Willkürliche statt patientenorientierte Auswahl des Dialyseverfahrens

Die zwei Hauptverfahren in der Dialyse sind die künstliche Blutwäsche mittels Maschine (Hämodialyse) oder über das körpereigene Bauchfell (Peritonealdialyse), die vor allem als Heimverfahren zu Hause durchgeführt wird.

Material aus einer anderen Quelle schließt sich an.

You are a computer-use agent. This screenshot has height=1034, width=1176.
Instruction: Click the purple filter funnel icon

„Interessant sind die internationalen Unterschiede beim Einsatz der Verfahren. So ist der Anteil der Peritonealdialyse, obwohl als Mittel der Wahl bzw. mindestens gleichrangig mit der Hämodialyse vorgesehen, mit fünf Prozent in Deutschland sehr gering, in Hongkong mit 85 Prozent sehr hoch. Bei weltweit gleichen medizinischen Herausforderungen der chronischen Niereninsuffizienz belegt dies, dass offenbar andere Kriterien als die Patientenorientierung die Therapie bestimmen“, erläutert Prof. Mark Dominik Alscher, Vorstandsmitglied der Deutschen Gesellschaft für Nephrologie.

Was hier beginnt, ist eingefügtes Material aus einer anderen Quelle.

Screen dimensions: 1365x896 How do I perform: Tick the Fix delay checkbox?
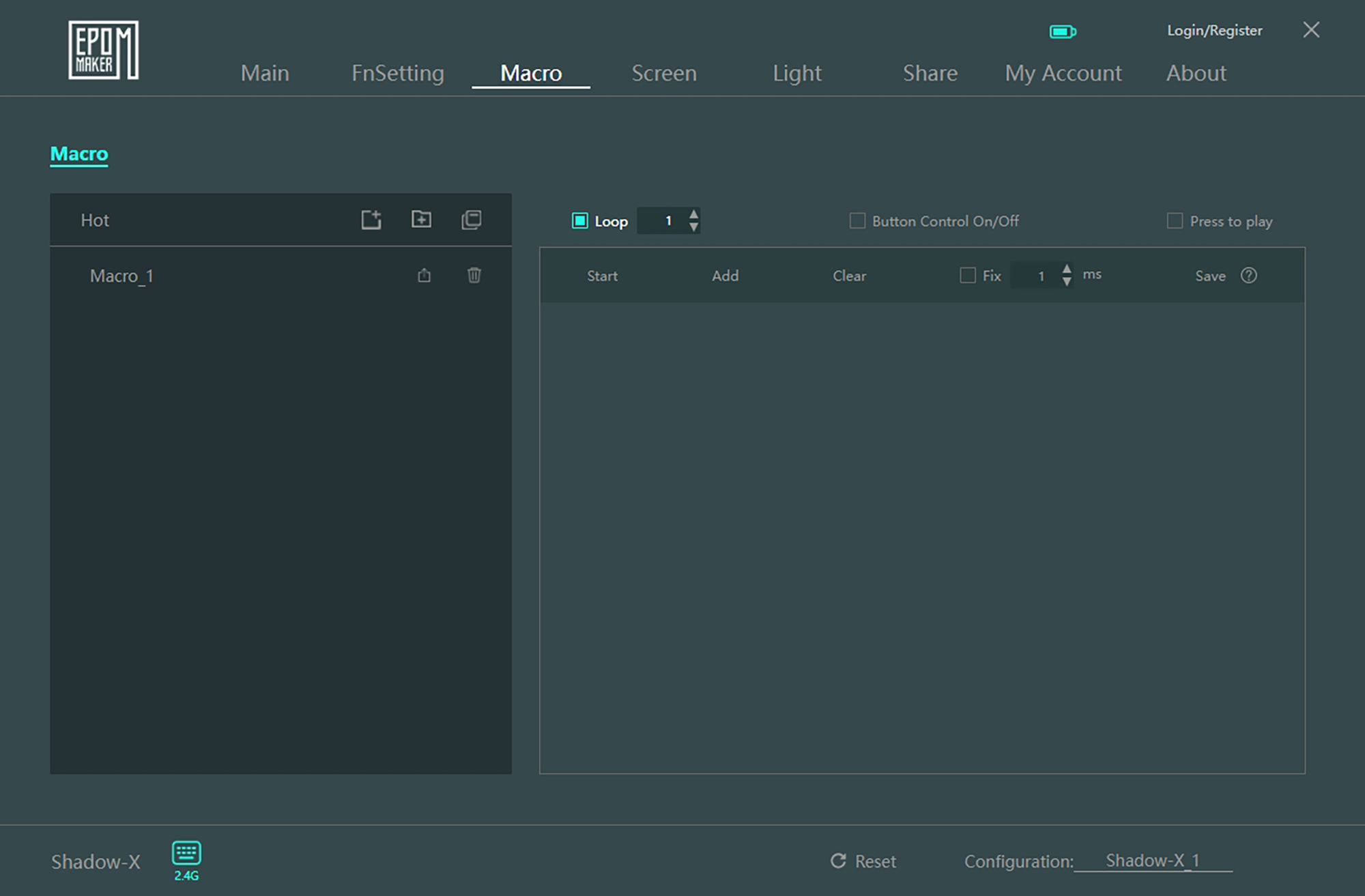pyautogui.click(x=967, y=275)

  Mehr Patientenorientierung und Vielfalt in der Dialyse seien vor allem angesichts der zukünftigen Patientenzahlen wichtig. Einer aktuellen IGES-Studie zufolge wird die Zahl der dialysepflichtigen Menschen um 20 Prozent von derzeit 83.000 auf rund 100.000 Patienten im Jahr 2020 steigen. Zeitgleich sei ein Rückgang der ambulant tätigen Nephrologen um deutschlandweit acht Prozent zu erwarten, berichtet Hans-Holger Bleß, Bereichsleiter Versorgungsforschung am IGES Institut. „Um auch in Zukunft eine bedarfsgerechte Versorgungen zu sichern, sollte unter anderem die Heimdialyse gefördert werden. Diese wenden in Deutschland derzeit nur fünf Prozent der ständig dialysepflichtigen Menschen an.“

Eine zentrale Rolle für die Sicherung der künftigen Versorgung komme zudem Pflegekräften zu, betont Kerstin Gerpheide, Vorstandsvorsitzende des Fachver-bandes nephrologischer Berufsgruppen: „Die nephrologische Fachpflege ist aufgrund ihrer umfassenden Ausbildung dazu prädestiniert, umfassender und selbstständiger in zukünftige Versorgungsstrukturen einbezogen zu werden.“ Allerdings fehlten dafür noch die entsprechenden Teamstrukturen und Vergütungsvorgaben.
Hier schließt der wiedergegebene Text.